It seems that our medications impact vaccine responses to varying degrees. Breakthrough infections in patients with autoimmune rheumatic diseases are associated with a higher risk for death and post-COVID sequelae. One problem has been the reliability of assays to measure antibody titers. Current guidelines advise against estimating antibody levels post-vaccination. Also, there are data suggesting that, even in the absence of such antibodies, cell-mediated immunity induced by vaccines might be protective against COVID-19.
In this study 60% of the patients had a good response to vaccination, 22% had an inadequate response to vaccination and 18% had no response. Breakthrough infection occurred in 7.4% of the patients and was associated with non-response to vaccination. Additionally, 18% of the non-responder group developed an infection, as did 9% of the inadequate responder group and 4 % of the good responders.

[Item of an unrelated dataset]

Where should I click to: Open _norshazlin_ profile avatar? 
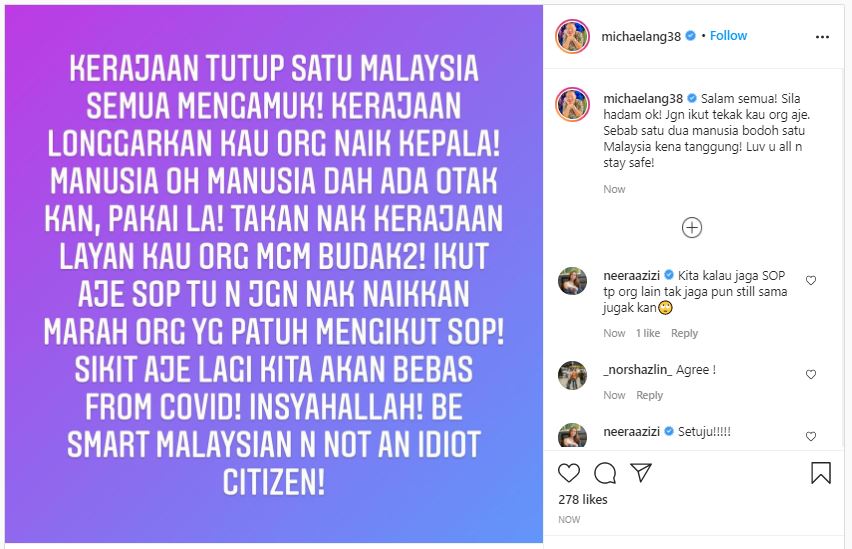pyautogui.click(x=572, y=375)
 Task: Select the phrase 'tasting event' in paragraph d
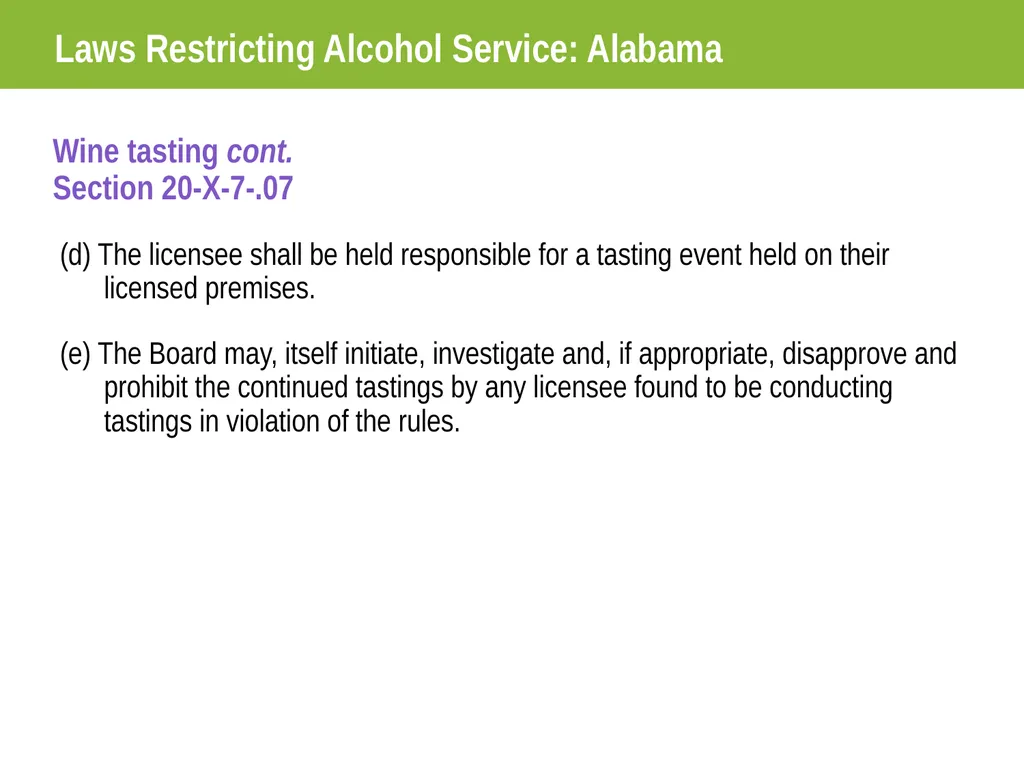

Survival also related to vaccine response, but there was overlap between the groups. We may therefore need to reconsider the need to obtain antibody titers, specifically in our rheumatic disease patients on immunosuppressive therapies. The reliability of the assays will also need to be addressed. Those medications demonstrated to be especially problematic with regard to generating an immune response to COVID-19 vaccination have been B-cell depleting therapies, prednisone — especially at higher doses — Janus kinase inhibitors, and mycophenolate mofetil.
Two caveats to consider in this study are, first, that it was performed in India, where the vaccines used were not the same as those in the United States and, second, the study was performed when it was the delta variant that was surging.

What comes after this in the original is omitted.